Interpol must clean up its act
The organisation needs to improve its checks and balances to stops processes being abused by corrupt regimes
Ben Keith and Amy Woolfson comment inThe Times on 23 September 2021
Interpol continues to be abused by repressive regimes to reach beyond their borders to silence critics.
The recent arrest of Yidiresi Aishan, a Uyghur activist, in Morocco on a Chinese “red notice” shows how critics of the regime can be easily targeted. After an outcry from human rights activists, the notice against Aishan was cancelled.
But Aishan remains in custody in Morocco and at real risk of extradition to China. The damage of the repressive action has already been done.
Belarus has been trying to get in on the act and issued a red notice to arrest the activist Makary Malachowski. He was detained in Warsaw this month and has now been released after intervention from lawyers and campaigners there.
That notice was issued for political reasons. Malachowski was part of the anti-government protests in Belarus but is by no means a leading politician. He has called for Interpol to scrutinise more carefully red notices from Belarus.
Better scrutiny of Interpol notices from repressive regimes is a clarion call repeated often. Time and again Interpol shrugs and looks away. Many states blindly trust its filters and so are inclined to take the notices at face value. It can take lawyers months to show the political motivations even to sympathetic jurisdictions.

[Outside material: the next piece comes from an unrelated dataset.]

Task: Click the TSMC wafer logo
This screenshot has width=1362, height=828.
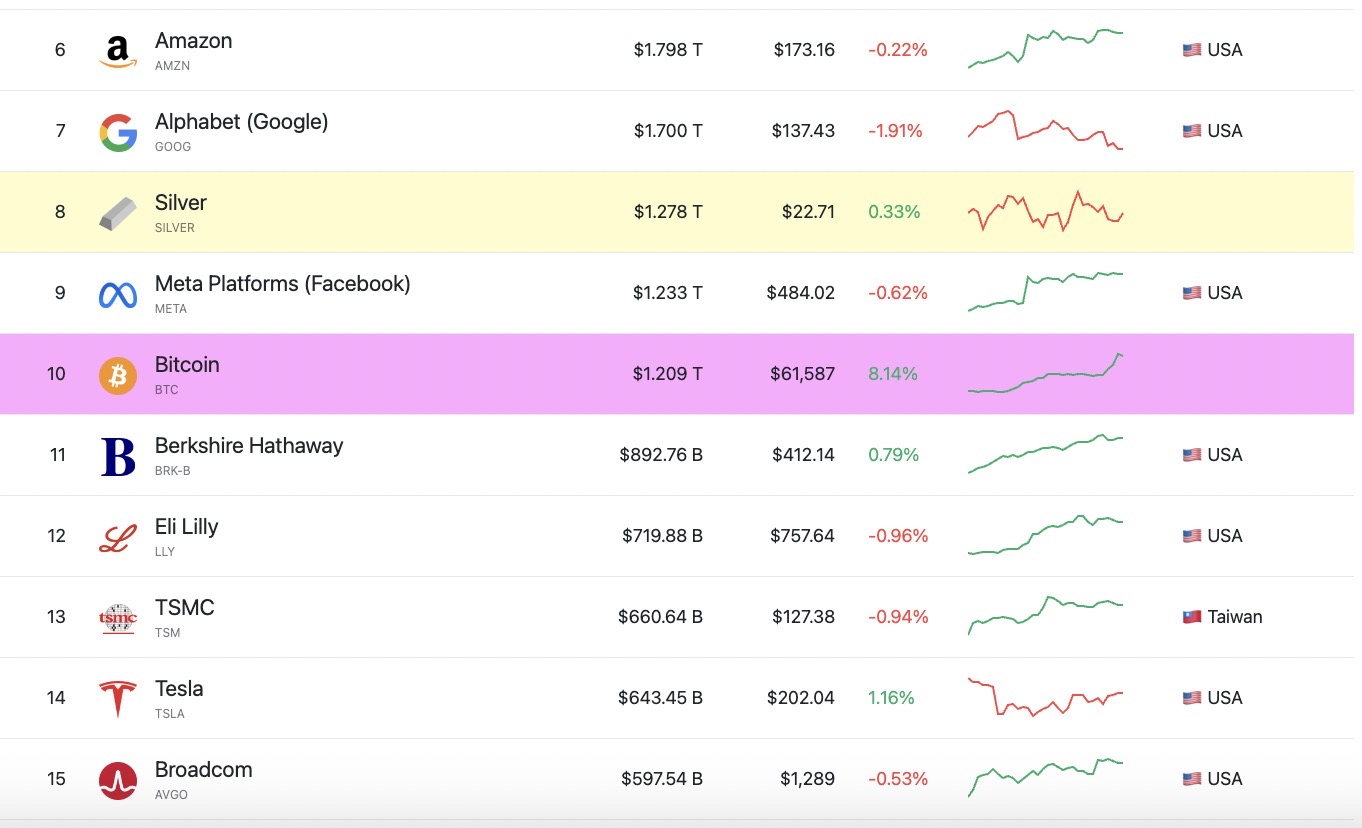Action: click(x=118, y=618)

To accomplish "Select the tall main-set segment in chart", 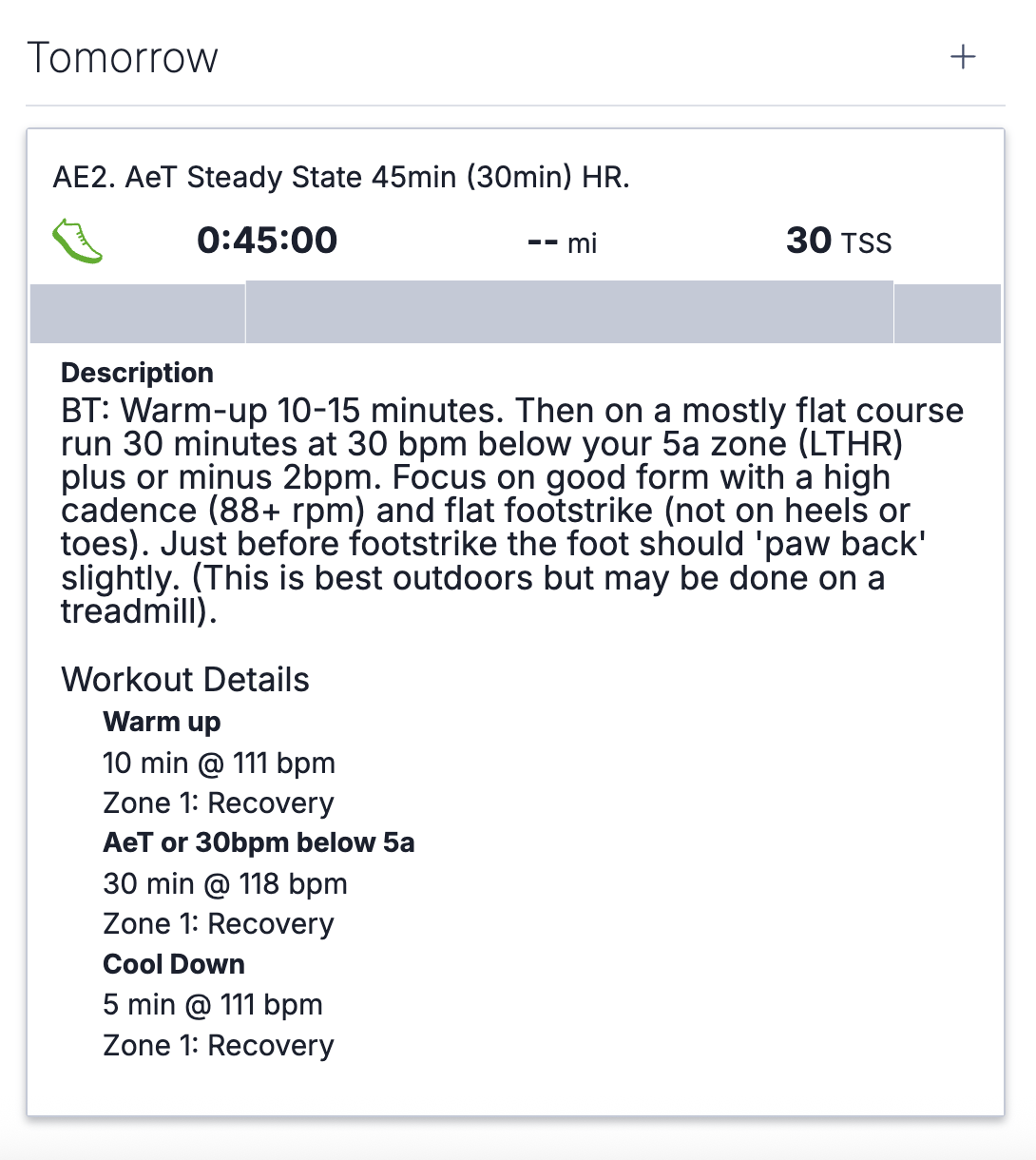I will (x=568, y=312).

Even in Europe there are problems. This year the Court of Justice of the European Union ruled on the compatibility of Interpol’s practice and procedures with EU law. The judges gave Interpol a telling off, making clear that it must be more circumspect with its data processing.
The manager of a large German company was under investigation in relation to bribery allegations through his company in Argentina. In 2009, the German prosecutor accepted the payment of a fine in relation to the investigation and closed the case. That, thought the businessman, was the end of the matter.
However, the United States also investigated the case and issued a red notice. Interpol was informed that the proceedings had been closed and that further prosecution would violate the principle of double jeopardy. But only the US could delete the notice and until then, the businessman risked arrest if he left Germany.
In a significant departure from previous practice, the EU court stated that where a court in a Schengen member state had made a determination of double jeopardy, other member states were bound by it.
In the short term, that finding may cause a significant breakdown in the ability of Interpol to go about its business. In the longer term, it should spur the organisation to improve its checks and balances, so that it properly gives effect to the promises it makes in its constitution and stops allowing its processes to be abused by corrupt regimes.